# HOW TO COMPLETE THIS TASK
Find the word "computer" in the data. Return every line where it appears.

***** MATERIAL FOR THIS TASK

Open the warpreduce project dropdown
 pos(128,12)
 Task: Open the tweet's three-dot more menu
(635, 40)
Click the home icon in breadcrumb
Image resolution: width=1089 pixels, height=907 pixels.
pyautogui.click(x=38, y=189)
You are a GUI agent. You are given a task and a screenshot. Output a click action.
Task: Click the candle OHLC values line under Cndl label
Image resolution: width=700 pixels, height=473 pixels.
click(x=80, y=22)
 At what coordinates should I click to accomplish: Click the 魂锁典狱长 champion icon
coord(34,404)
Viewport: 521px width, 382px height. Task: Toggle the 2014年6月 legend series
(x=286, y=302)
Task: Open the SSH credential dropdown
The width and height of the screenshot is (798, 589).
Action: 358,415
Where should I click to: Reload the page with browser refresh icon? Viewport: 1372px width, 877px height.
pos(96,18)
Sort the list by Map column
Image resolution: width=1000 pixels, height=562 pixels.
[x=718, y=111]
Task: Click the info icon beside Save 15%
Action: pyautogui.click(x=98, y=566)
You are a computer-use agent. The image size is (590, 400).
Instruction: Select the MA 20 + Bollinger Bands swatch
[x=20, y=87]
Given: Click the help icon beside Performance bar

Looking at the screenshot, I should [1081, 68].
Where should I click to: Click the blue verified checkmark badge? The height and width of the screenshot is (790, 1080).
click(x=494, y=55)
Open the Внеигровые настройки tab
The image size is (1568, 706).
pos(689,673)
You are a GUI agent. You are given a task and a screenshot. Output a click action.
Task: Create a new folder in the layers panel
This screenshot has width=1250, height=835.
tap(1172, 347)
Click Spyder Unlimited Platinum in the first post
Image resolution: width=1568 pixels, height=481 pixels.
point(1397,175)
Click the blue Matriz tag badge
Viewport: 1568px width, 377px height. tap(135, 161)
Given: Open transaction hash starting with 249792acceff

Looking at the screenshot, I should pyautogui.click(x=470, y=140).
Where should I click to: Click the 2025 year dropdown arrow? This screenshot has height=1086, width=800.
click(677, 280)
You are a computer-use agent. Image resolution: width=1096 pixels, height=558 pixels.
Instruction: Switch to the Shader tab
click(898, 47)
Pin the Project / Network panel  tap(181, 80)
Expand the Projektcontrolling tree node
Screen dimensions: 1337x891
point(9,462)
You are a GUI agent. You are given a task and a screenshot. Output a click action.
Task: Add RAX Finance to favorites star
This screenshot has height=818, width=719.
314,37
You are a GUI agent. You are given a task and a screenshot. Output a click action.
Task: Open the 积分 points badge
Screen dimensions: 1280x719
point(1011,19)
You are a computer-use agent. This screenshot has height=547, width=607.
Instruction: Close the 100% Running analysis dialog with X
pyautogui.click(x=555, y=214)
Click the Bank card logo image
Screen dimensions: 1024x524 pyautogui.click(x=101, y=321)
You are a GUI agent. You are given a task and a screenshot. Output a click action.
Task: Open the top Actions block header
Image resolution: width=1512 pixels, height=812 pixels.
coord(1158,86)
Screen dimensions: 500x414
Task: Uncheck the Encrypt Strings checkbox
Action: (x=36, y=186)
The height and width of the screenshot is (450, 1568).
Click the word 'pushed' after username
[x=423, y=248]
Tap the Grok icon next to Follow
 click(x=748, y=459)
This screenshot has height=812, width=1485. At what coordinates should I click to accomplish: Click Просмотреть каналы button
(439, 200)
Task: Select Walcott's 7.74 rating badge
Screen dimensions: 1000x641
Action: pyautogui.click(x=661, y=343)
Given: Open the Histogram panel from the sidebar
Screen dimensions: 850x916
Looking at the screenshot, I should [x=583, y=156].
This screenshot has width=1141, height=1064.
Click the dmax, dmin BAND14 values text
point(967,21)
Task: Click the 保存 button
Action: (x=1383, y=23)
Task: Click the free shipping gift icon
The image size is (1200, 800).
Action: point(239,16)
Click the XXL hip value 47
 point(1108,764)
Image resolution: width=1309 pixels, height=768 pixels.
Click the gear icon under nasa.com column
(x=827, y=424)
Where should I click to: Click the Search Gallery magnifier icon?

**********

# RESULT OF THIS EXERCISE
You are a computer-use agent. The image size is (590, 400).
You are a computer-use agent. Image resolution: width=1096 pixels, height=558 pixels.
You are a computer-use agent. This screenshot has height=547, width=607.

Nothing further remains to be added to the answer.